At 23:50 8/30/95, MONTY HARDER wrote:
I recommend that anyone who will be using escrowed keys generate two pairs: First, the signature key, including in the userid some kind of [sig use] identifier (we should settle on a standard abbreviation for this) follower by the encryption key. This way, when a person gets your pubkeys, they get the encryption key =last=, which gets it searched first whenever they PGP -e... something.
Whatever arrangements are made for escrowing my encryption key, =nobody= gets my signature key. If I am fired, quit, become brain damaged or dead, my key can never be used by anyone to implicate me in any criminal activity.
Please don't mention to anyone the fact that my signature key can be used to send me something that even the escrow agents can't read....

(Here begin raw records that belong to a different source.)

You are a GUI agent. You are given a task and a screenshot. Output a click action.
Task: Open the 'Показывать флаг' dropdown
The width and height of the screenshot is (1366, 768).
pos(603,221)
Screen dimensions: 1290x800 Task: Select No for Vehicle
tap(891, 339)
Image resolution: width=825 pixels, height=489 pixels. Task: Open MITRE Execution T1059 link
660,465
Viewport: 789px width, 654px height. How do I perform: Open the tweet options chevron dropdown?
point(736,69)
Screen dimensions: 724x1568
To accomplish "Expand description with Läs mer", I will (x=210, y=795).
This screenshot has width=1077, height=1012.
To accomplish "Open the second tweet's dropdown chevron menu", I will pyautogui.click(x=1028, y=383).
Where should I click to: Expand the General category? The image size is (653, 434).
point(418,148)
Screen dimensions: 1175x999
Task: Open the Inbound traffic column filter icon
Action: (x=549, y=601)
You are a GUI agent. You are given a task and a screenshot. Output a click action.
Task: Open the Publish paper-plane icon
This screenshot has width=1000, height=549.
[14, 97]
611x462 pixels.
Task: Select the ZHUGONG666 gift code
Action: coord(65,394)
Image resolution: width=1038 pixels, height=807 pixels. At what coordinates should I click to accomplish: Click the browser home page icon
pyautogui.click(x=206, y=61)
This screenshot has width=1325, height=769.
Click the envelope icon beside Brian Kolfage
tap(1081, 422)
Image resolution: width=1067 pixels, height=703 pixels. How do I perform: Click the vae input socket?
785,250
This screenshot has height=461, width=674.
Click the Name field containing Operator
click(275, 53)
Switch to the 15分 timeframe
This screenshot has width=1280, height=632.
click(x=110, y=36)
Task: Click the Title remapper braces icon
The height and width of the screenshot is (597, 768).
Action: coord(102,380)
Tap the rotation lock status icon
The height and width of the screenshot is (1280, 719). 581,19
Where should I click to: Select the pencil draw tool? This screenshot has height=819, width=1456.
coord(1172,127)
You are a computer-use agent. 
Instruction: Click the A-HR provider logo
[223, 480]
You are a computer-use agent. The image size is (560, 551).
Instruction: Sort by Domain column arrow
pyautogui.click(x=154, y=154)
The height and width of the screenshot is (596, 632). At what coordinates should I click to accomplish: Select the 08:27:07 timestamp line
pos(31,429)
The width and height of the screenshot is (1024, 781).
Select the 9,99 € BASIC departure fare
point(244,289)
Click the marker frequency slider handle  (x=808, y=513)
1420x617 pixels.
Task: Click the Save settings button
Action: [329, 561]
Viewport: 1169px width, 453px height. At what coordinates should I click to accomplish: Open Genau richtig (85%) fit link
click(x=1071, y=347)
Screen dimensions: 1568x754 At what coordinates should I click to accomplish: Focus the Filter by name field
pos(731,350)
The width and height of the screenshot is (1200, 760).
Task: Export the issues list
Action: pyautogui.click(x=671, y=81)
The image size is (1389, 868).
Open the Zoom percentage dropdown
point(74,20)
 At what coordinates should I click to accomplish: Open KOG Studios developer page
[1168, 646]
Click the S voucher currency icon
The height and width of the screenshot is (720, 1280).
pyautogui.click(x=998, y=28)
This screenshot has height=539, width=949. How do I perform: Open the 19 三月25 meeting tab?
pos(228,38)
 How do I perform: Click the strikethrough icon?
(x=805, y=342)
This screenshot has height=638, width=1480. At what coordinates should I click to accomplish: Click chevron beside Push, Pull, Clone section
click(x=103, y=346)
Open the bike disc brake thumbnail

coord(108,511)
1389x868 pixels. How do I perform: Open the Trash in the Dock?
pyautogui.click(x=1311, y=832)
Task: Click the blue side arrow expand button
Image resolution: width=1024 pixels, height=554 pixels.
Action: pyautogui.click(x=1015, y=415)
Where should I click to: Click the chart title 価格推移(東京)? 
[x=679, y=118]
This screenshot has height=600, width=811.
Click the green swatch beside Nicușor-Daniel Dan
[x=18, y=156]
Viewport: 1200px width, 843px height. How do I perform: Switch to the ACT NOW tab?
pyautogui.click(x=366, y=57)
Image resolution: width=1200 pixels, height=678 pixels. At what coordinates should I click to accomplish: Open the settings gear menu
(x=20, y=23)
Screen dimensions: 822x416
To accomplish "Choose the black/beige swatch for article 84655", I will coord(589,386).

I do not think that PGP 2.x can easily (ie: Automatically) use one key for Signing and another for Encrypting a Message (it does both at the same time if you ask). If I "Clear Sign" a message and then Encrypt it, then I get the result but I'm not sure if doing the decrypt on such a message will automatically spot the signature and verify it (as would occur with a E+S pass). PGP3 is supposed to have the ability to have keysets that contain two keys for this purpose (ie: When you generate a key set you can ask it to generate separate Sign and Encrypt keys so that separate keys get used for each function).